Per le chiese il problema è invece anche (ri)fare i conti con il permanere di idee contrapposte su ciò che Dio è e vuole, e sui modi di presenza dei credenti nella storia. Che risposta si può dare su questi terreni? Sapendo che la questione non riguarda solo le altre religioni, l’Islam, ecc.; riguarda anche il cristianesimo. “È all’interno del cristianesimo che si pone la necessità di affrontare criticamente il nesso assai problematico tra religione e guerra” (Mazzucotelli).
Le guerre in corso rivelano la debolezza delle componenti che si sforzano di costruire la pace, nel mentre mettono in crisi le loro speranze di pace.

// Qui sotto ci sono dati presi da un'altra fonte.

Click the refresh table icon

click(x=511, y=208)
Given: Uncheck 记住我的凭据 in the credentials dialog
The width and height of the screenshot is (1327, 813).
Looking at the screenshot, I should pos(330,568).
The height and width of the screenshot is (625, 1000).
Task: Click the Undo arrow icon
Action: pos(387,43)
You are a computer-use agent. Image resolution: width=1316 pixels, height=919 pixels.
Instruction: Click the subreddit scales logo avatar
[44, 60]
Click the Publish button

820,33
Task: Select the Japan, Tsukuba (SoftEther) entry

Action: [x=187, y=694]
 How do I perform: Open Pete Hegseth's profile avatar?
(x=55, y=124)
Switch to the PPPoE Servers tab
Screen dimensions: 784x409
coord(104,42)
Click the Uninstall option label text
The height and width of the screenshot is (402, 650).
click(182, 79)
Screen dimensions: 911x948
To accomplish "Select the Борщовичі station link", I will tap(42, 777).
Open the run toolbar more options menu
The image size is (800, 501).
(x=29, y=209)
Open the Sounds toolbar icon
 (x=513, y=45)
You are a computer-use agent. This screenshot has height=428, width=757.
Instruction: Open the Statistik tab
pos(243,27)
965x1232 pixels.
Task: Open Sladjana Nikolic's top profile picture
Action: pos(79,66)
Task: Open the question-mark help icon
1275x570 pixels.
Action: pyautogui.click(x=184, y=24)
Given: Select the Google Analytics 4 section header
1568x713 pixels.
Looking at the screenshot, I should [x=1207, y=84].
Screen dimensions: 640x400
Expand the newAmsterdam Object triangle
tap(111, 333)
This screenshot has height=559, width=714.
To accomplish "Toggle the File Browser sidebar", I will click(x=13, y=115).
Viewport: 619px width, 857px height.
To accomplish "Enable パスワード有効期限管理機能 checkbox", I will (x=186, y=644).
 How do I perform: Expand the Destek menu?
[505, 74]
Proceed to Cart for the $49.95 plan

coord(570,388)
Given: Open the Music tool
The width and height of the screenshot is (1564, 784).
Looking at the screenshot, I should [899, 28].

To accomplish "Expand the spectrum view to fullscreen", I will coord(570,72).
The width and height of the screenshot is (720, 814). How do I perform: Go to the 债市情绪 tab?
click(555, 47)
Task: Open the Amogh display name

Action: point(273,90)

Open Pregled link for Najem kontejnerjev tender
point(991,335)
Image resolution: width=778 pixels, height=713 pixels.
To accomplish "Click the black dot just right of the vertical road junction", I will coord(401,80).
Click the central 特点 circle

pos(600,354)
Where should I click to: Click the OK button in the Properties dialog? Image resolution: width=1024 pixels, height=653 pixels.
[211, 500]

5. Il nesso credenze religiose-guerra
Altre domande che appare necessario porsi: esiste un interesse o una disponibilità delle religioni a farsi coinvolgere nei conflitti? Perché lo fanno? E anche: possono permettersi di non farlo, in certe situazioni?
Sappiamo che il fattore religioso riveste un ruolo importante nella costruzione delle identità etnico-nazionali. Le religioni in certi contesti, dice Enzo Pace, si configurano come “ancelle premurose dell’etnia”; esse si manifestano cioè come “ideologie etniche”. Ciò avviene più facilmente quando la sopravvivenza fisica e/o morale-culturale di un popolo è avvertita come messa in discussione da sfide radicali.
Ma avviene anche al di là di queste situazioni estreme, perché gli stati hanno spesso problemi di insufficiente legittimazione. L’idea che la legittimità di tipo formale-costituzionale affermatasi in occidente non abbia risolto tutti i problemi nemmeno qui da noi è emersa in tempi relativamente recenti (cfr. Böckenförde, Habermas). Tanto più l’attuazione di quel modello si manifesta come problematica in culture diverse (non secolarizzate) dove le religioni si configurano come risorse radicate, facilmente attingibili e non certo trascurabili per fondare la legittimità del potere. Accade così che le religioni siano ben contente di recuperare o mantenere funzioni essenziali nel mantenimento dell’ordine sociale e il potere le usi conferendo loro corposi benefici in cambio di sostegno e fedeltà (cfr. Kirill e Putin).
Possiamo probabilmente distinguere a questo riguardo tra soggetti religiosi che si fanno promotori attivi delle politiche dell’identità (etniche – nazionali) e che possono arrivare fino al punto di sostenere conflitti guerreggiati e chiese-religioni che finiscono per essere coinvolte nel conflitto loro malgrado. Il caso più evidente qui vede da un lato la chiesa ortodossa del patriarcato di Mosca e dall’altro le chiese ucraine, quella ortodossa autocefala e quella cattolica, nelle sue diverse ripartizioni. Quando il conflitto precipita appare molto difficile non farsi coinvolgere. Si veda a questo proposito le difficoltà di rapporto tra chiesa cattolica ucraina e chiesa di Roma; il riemergere di discorsi sul combattere fino alla “vittoria” (sinodo della chiesa greco-cattolica ucraina), le preghiere e le benedizioni per i propri soldati, ecc. Cose che fino a qualche tempo fa apparivano inimmaginabili; che ripropongono tutti i temi della guerra in essere e che non sappiamo più come trattare.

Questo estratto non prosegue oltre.